Recently, improved localization of the target object in training images has been shown to be useful for FGVC [1, 15,16,17]. Zhang et al. [15] utilize part-based Region-CNNs [18] to perform finer localization. Spatial Transformer Networks [2] show that learning a content-based affine transformation layer improves FGVC performance. Pose-normalized CNNs have also been shown to be effective at FGVC [19, 20]. Model ensembling and boosting has also improved performance on FGVC [21]. Lin et al. [1] introduced Bilinear Pooling, which combines pairwise local feature sets and improves classification performance. Bilinear Pooling has been extended by Gao et al. [16] using a compact bilinear representation and Cui et al. [9] using a general Kernel-based pooling framework that captures higher-order interactions of features.

Pairwise Learning: Chopra et al. [22] introduced a Siamese neural network for handwriting recognition. Parikh and Grauman [23] developed a pairwise ranking scheme for relative attribute learning. Subsequently, pairwise neural network models have become common for attribute modeling [24,25,26,27].

Learning from Label Confusion: Our method aims to improve classification performance by introducing confusion within the output labels. Prior work in this area includes methods that utilize label noise (e.g., [28]) and data noise (e.g., [29]) in training. Krause et al. [6] utilized noisy training data for FGVC. Neelakantan et al. [30] added noise to the gradient during training to improve generalization performance in very deep networks. Szegedy et al. [31] introduced label-smoothing regularization for training deep Inception models.

In this paper, we bring together concepts from pairwise learning and label confusion and take a step towards solving the problems of overfitting and sample-specific artifacts when training neural networks for FGVC tasks.

3 Method

FGVC datasets in computer vision are orders of magnitude smaller than LSVC datasets and contain greater imbalance across classes (see Table 1). Moreover, the samples of a class are not accurately representative of the complete variation in the visual class itself. The smaller dataset size can result in overfitting when training deep neural architectures with large number of parameters—even with preliminary layers being frozen. In addition, the training data may not be completely representative of the real-world data, with issues such as more abundant sampling for certain classes. For example, in FGVC of birds, certain species from geographically accessible areas may be overrepresented in the training dataset. As a result, the neural network may learn to latch on to sample-specific artifacts in the image, instead of learning a versatile representation for the target object. We aim to solve both of these issues in FGVC (overfitting and sample-specific artifacts) by bringing the different class-conditional probability distributions closer together and confusing the deep network, subsequently reducing its prediction over-confidence, thus improving generalization performance.

[Pointing records for screenshots and web pages]
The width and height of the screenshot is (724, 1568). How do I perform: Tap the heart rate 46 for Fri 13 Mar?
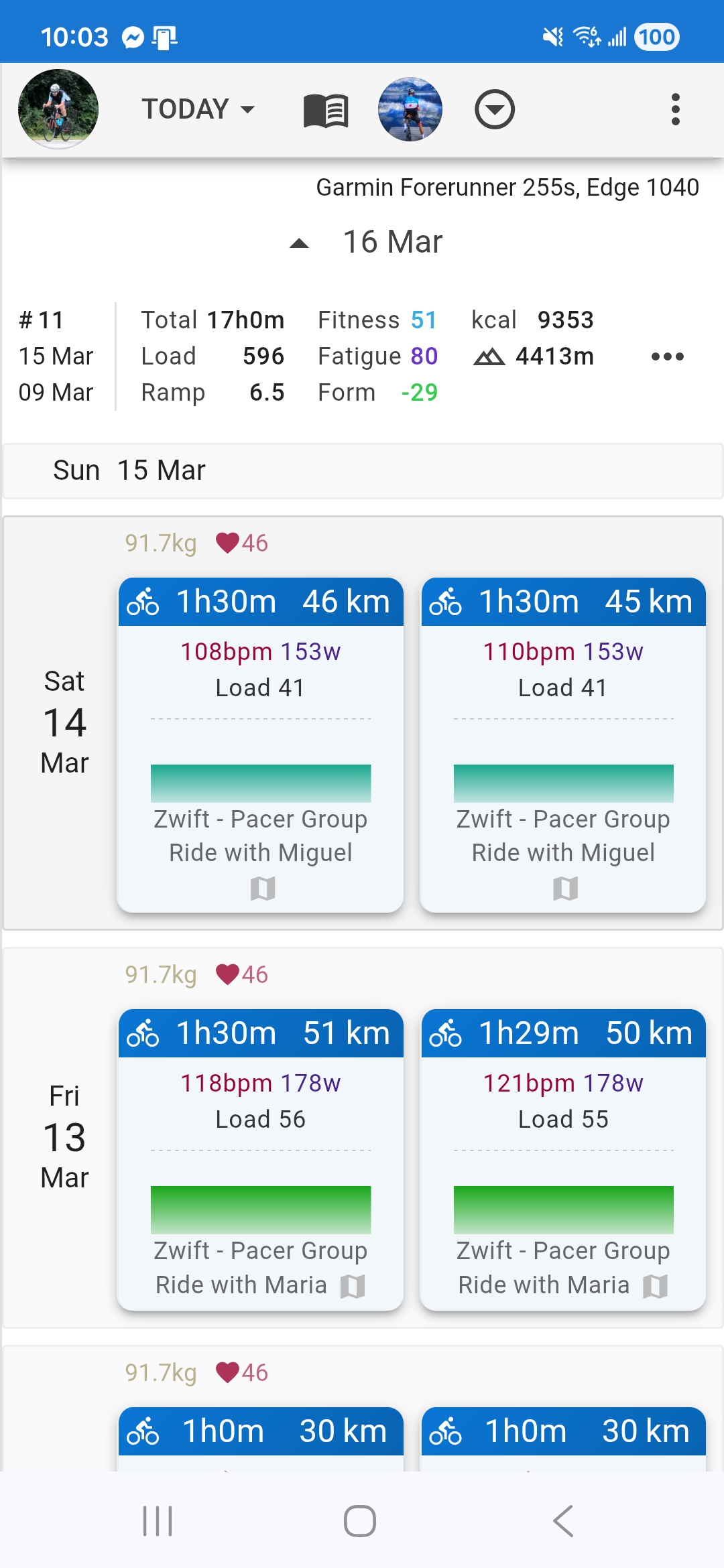242,974
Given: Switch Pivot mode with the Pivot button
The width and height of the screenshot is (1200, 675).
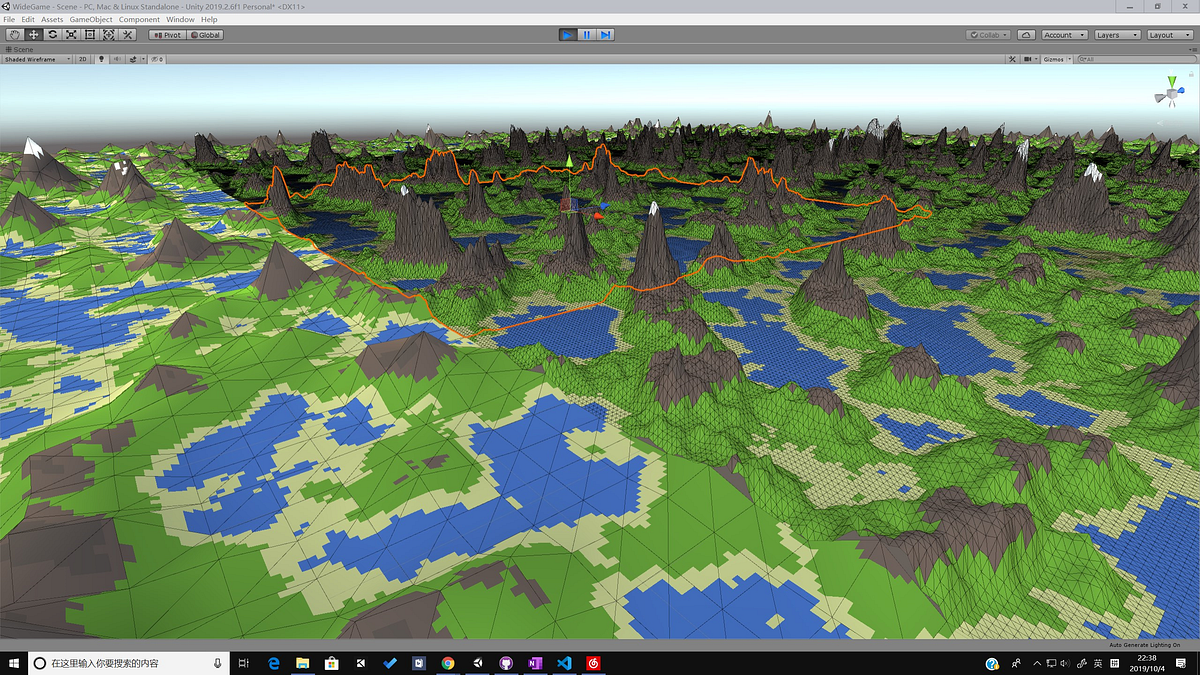Looking at the screenshot, I should tap(168, 33).
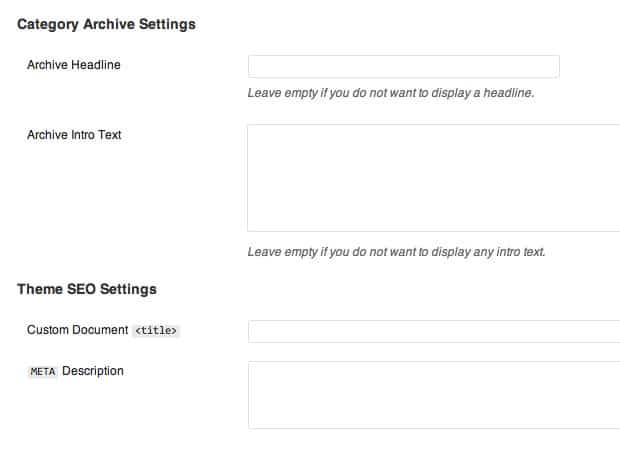The image size is (620, 450).
Task: Click the word 'Theme' in SEO heading
Action: click(x=40, y=289)
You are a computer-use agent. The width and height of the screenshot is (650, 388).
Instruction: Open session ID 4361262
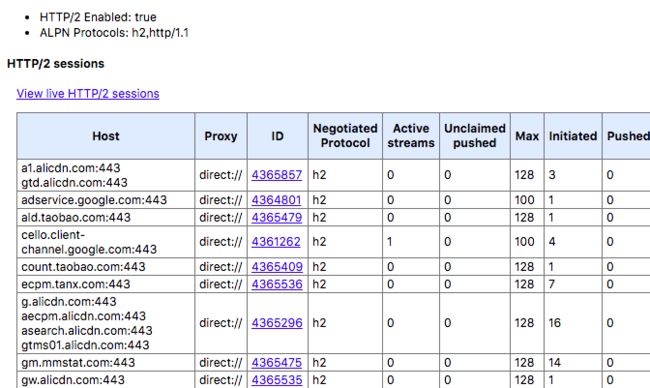tap(276, 242)
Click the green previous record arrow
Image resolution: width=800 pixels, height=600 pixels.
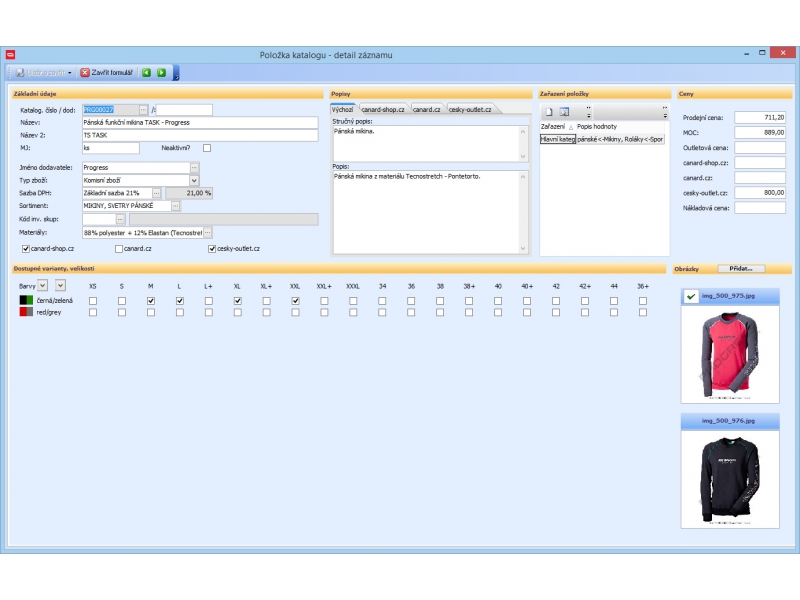point(146,73)

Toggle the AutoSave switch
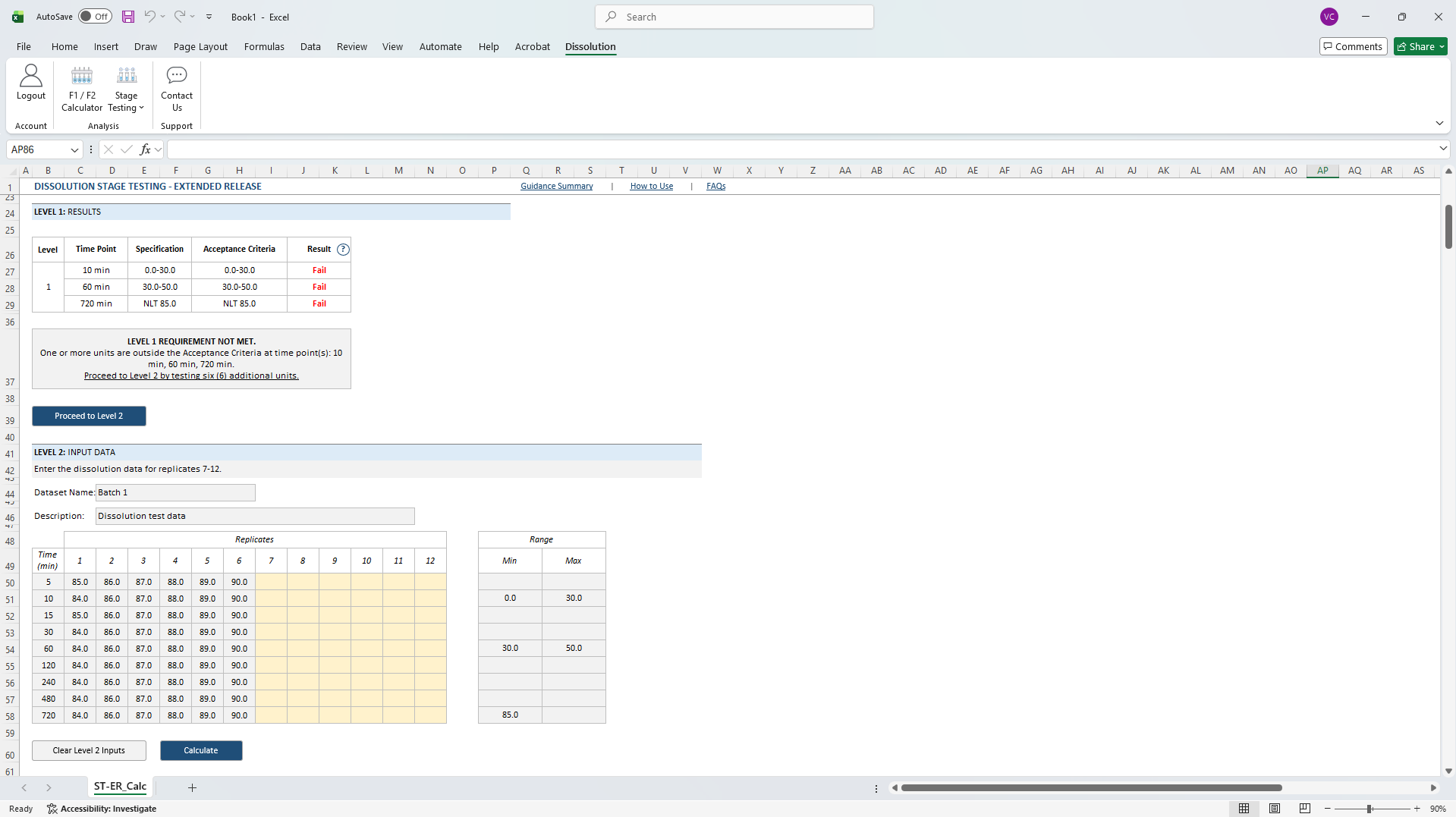point(96,17)
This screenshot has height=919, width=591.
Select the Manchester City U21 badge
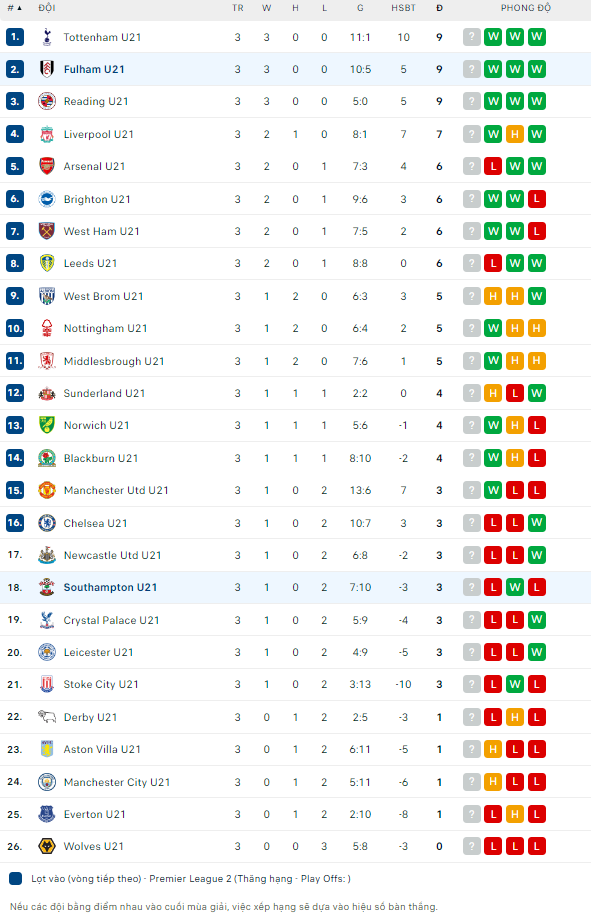click(46, 782)
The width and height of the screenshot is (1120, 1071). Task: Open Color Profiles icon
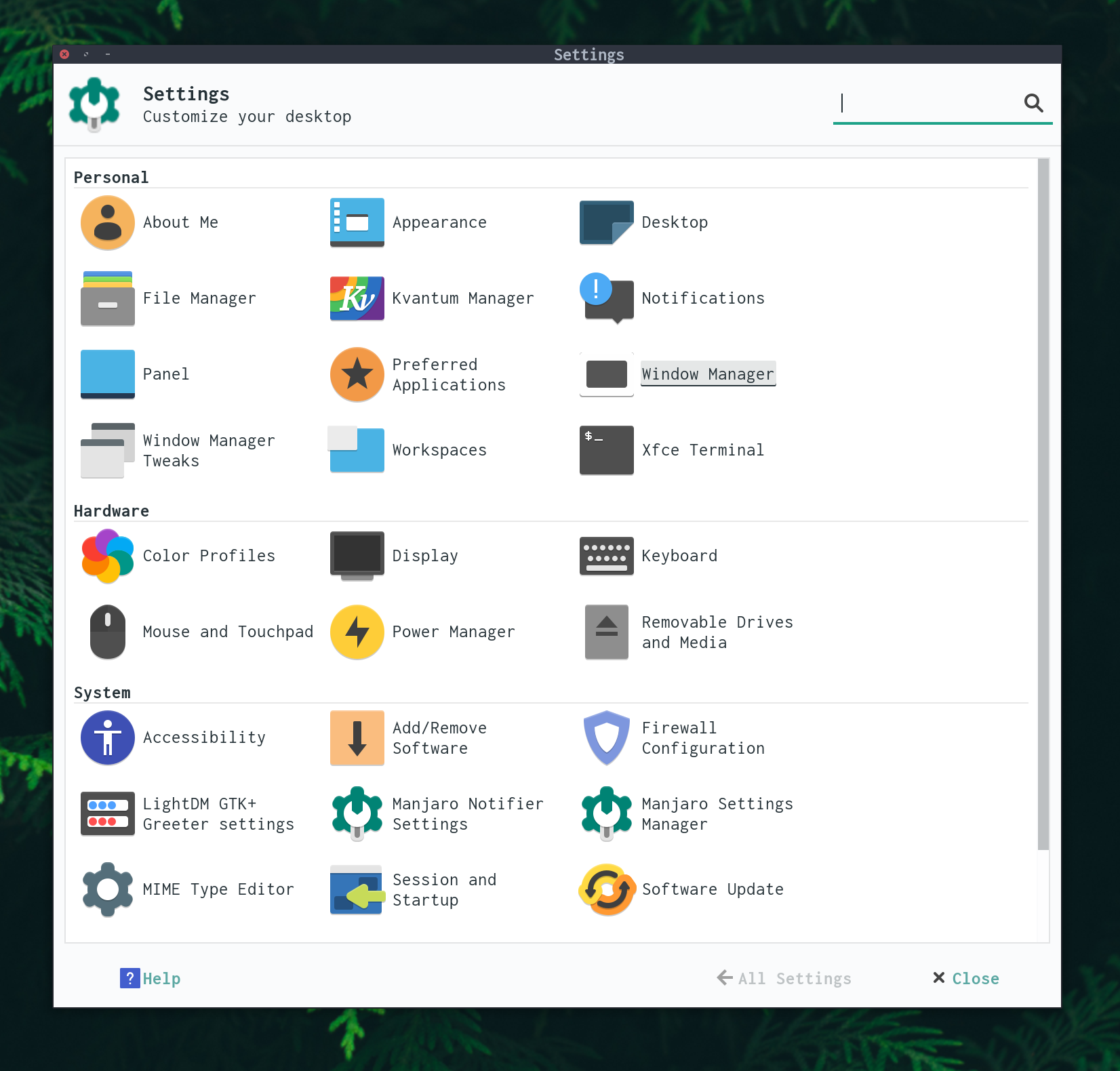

▶ Required task A: What example of overrepresentation in training data does the fine-grained classification text give?
▶ Required task B: Translate this sentence from the fine-grained classification text into Spanish: "Chopra et al. [22] introduced a Siamese neural network for handwriting recognition."

▶ Exercise answer A: In FGVC of birds, certain species from geographically accessible areas may be overrepresented in the training dataset.

▶ Exercise answer B: Chopra et al. [22] presentaron una red neuronal siamesa para el reconocimiento de escritura a mano.